I'm trying to improve the speed of my web scraper, and I have thousands of sites I need to get info from. I'm trying to get the ratings and number of ratings for sites in Google search webpages from Facebook and Yelp. I would just use an API normally, but because I have a huge list of sites to search for and time is of the essence, Facebook's small request limits per hour make this not feasible to use their Graph API (I've tried...).
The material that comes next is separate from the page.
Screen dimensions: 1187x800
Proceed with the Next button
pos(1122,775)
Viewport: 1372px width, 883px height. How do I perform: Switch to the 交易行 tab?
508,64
My sites are all in Google search pages. What I have so far (I have provided 8 sample sites for reproducibility):
from multiprocessing.dummy import Pool
import requests
from bs4 import BeautifulSoup
pools = Pool(8) #My computer has 8 cores
proxies = MY_PROXIES
#How I set up my urls for requests on Google searches.
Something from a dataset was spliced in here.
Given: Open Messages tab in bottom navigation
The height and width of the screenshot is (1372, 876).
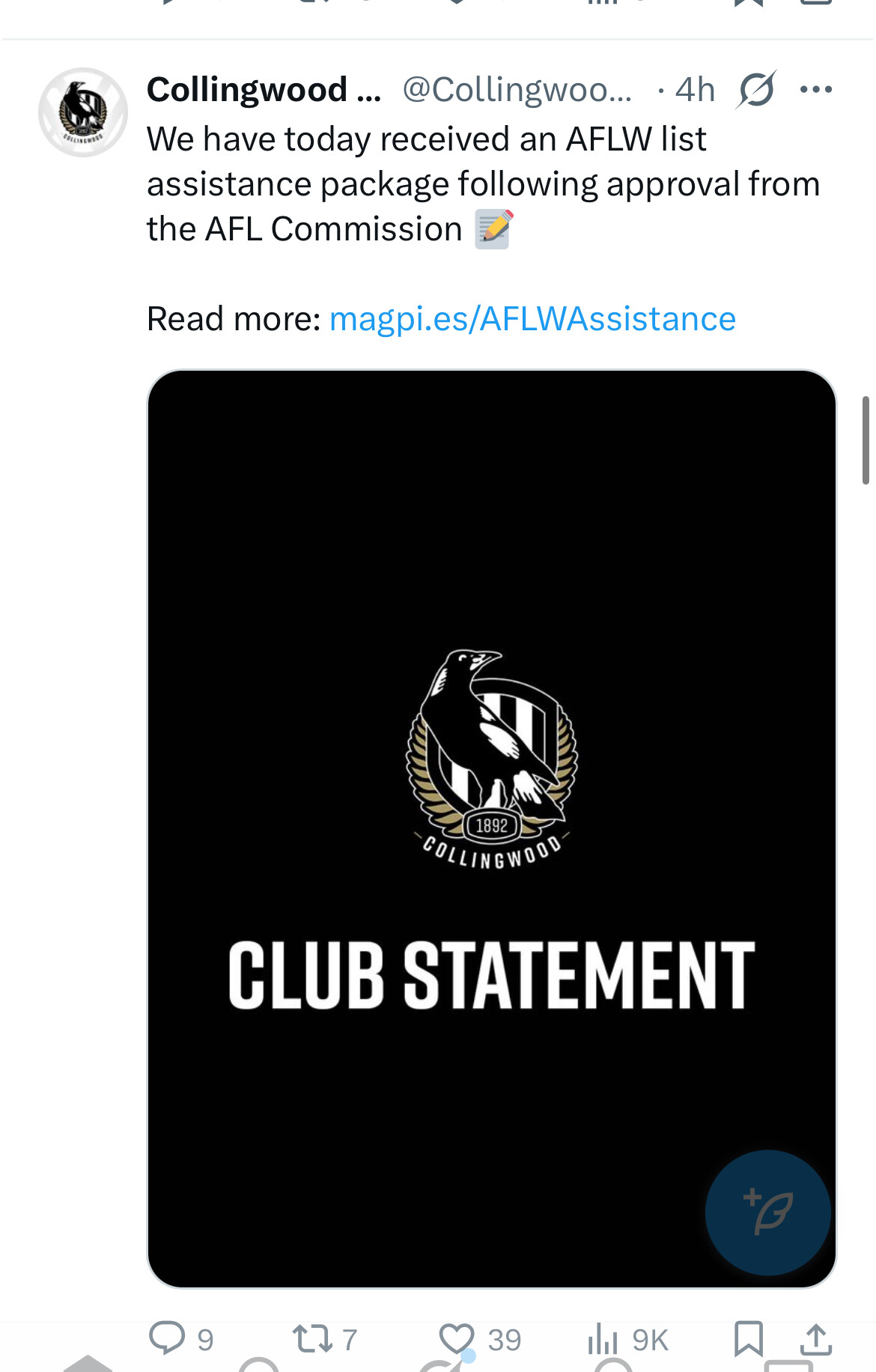Looking at the screenshot, I should pos(788,1366).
#Since each item has a "+" in between in a Google search, I have to format
#my urls to copy it.
site_list = ['Golden Gate Bridge', 'Statue of Liberty', 'Empire State Building', 'Millennium Park', 'Gum Wall', 'The Alamo', 'National Art Gallery', 'The Bellagio Hotel']
urls = list(map(lambda x: "+".join(x.split(" ")), site_list)
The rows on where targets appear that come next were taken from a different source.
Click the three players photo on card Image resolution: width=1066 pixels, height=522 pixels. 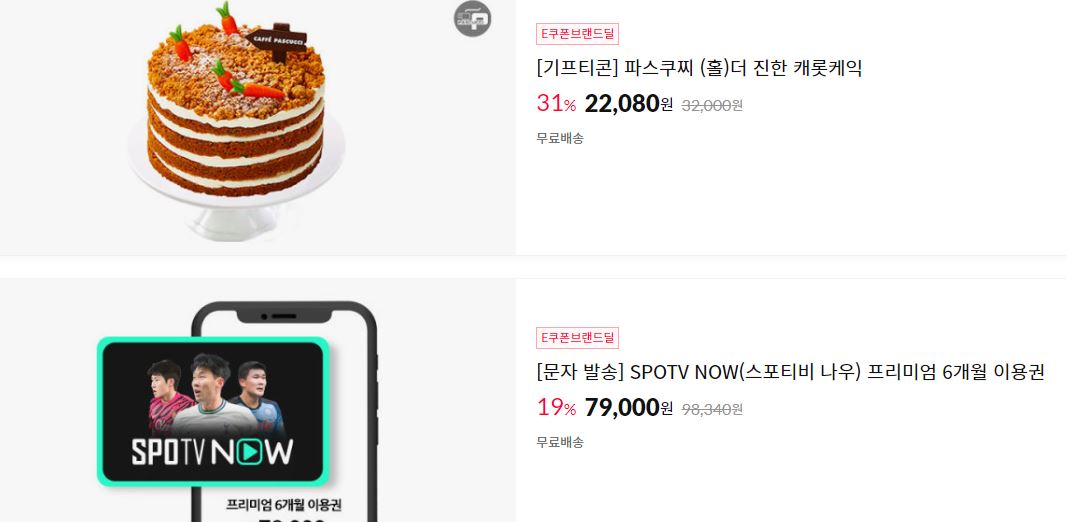point(216,394)
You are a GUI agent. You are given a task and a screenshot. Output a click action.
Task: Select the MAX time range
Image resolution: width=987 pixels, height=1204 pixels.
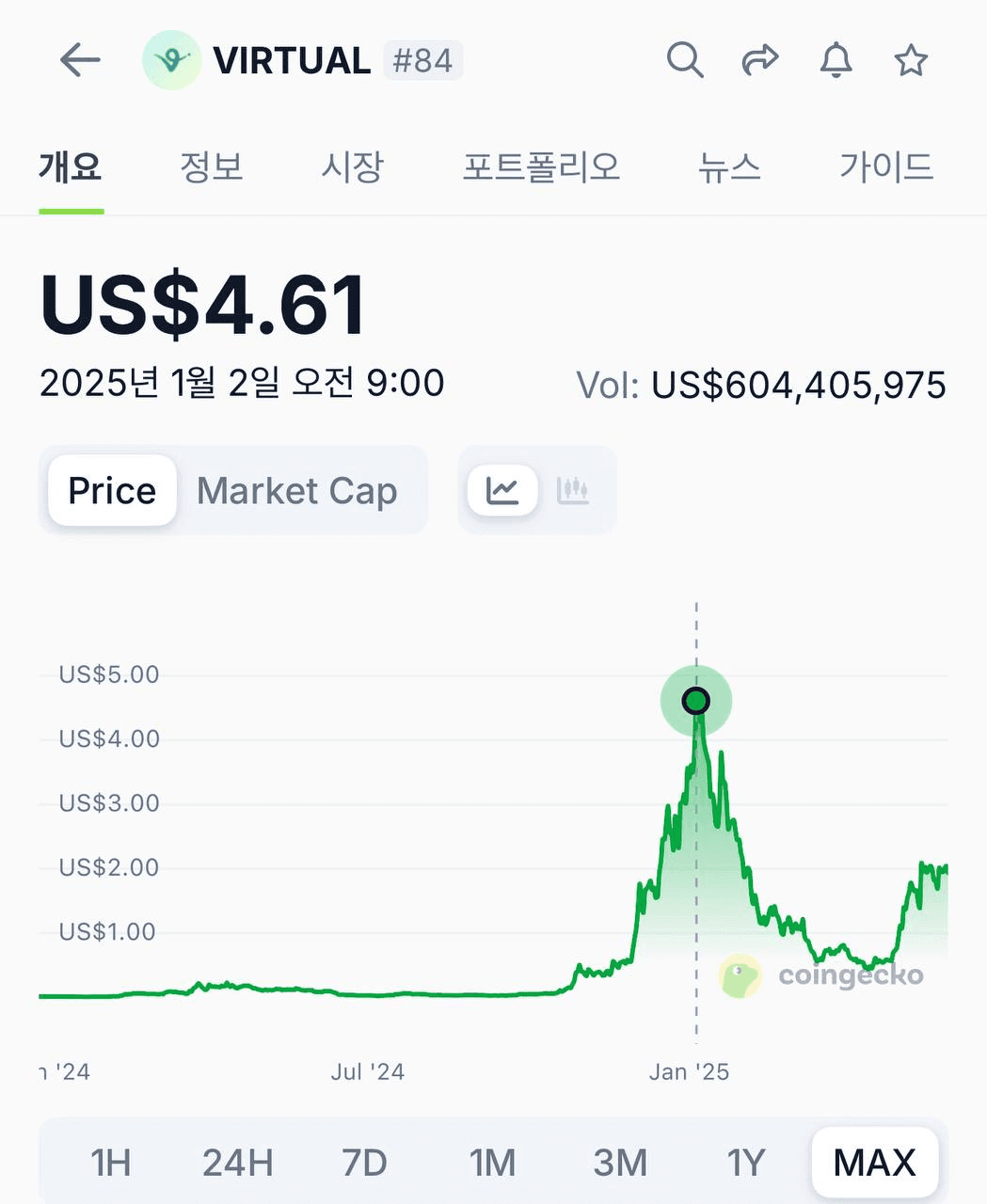[x=875, y=1163]
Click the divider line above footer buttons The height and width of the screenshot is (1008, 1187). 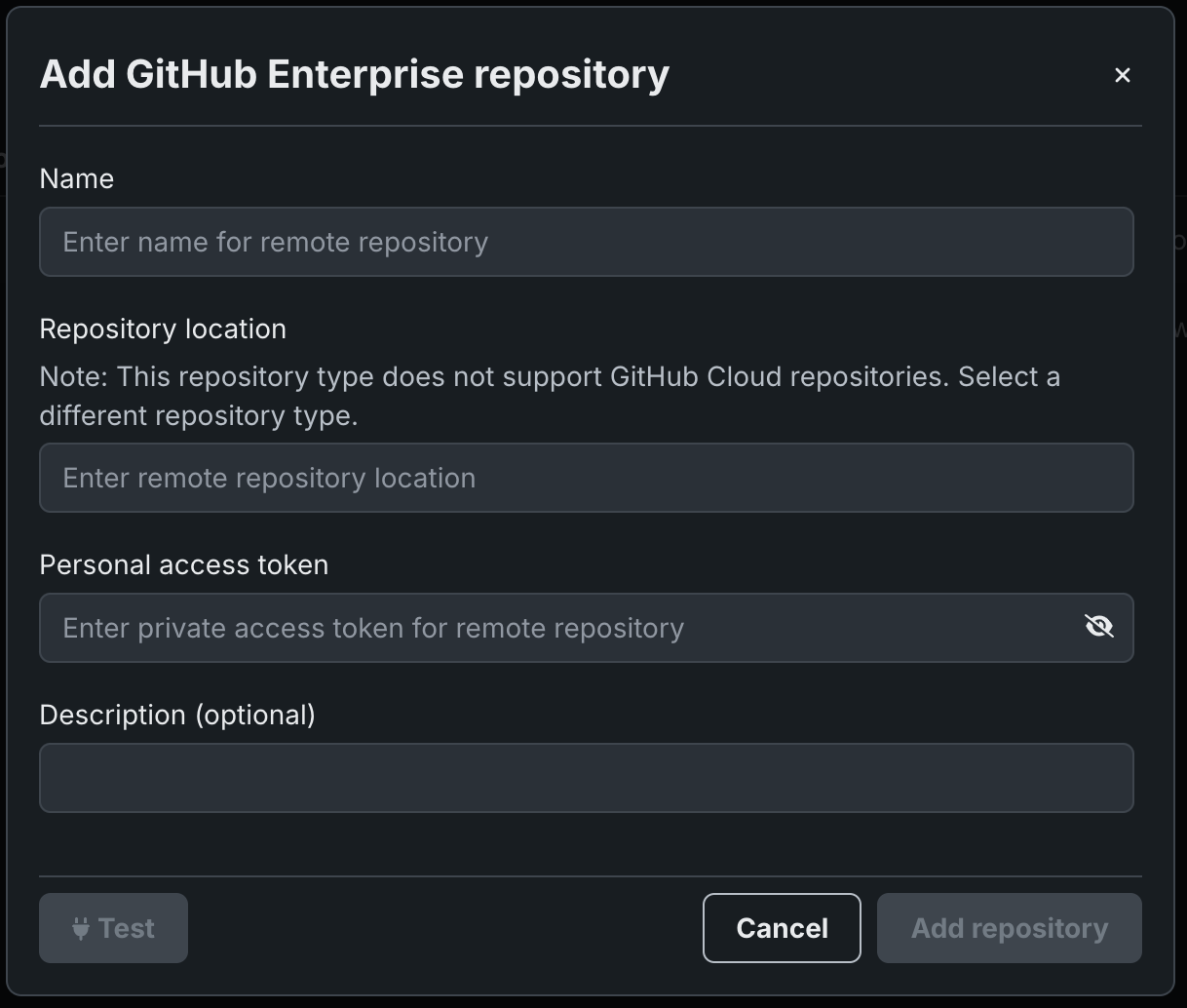(590, 875)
def scrape_google(url_list):
info = []
for i in url_list:
reviews = {'FB Rating': None,
'FB Reviews': None,
'Yelp Rating': None,
'Yelp Reviews': None}
request = requests.get(i, proxies=proxies, verify=False).text
search = BeautifulSoup(search, 'lxml')
results = search.find_all('div', {'class': 's'}) #Where the ratings roughly are
for j in results:
if 'Rating' in str(j.findChildren()) and 'yelp' in str(j.findChildren()[1]):
reviews['Yelp Rating'] = str(j.findChildren()).partition('Rating')[2].split()[1] #Had to brute-force get the ratings this way.
reviews['Yelp Reviews'] = str(j.findChildren()).partition('Rating')[2].split()[3]
elif 'Rating' in str(j.findChildren()) and 'facebook' in str(j.findChildren()[1]):
reviews['FB Rating'] = str(j.findChildren()).partition('Rating')[2].split()[1]
reviews['FB Reviews'] = str(j.findChildren()).partition('Rating')[2].split()[3]
info.append(reviews)
return info
results = pools.map(scrape_google, urls)
I tried something similar to this, but I think I'm getting way too many duplicated results. Will multithreading make this run more quickly? I did diagnostics on my code to see which parts took up the most time, and by far getting the requests was the rate-limiting factor.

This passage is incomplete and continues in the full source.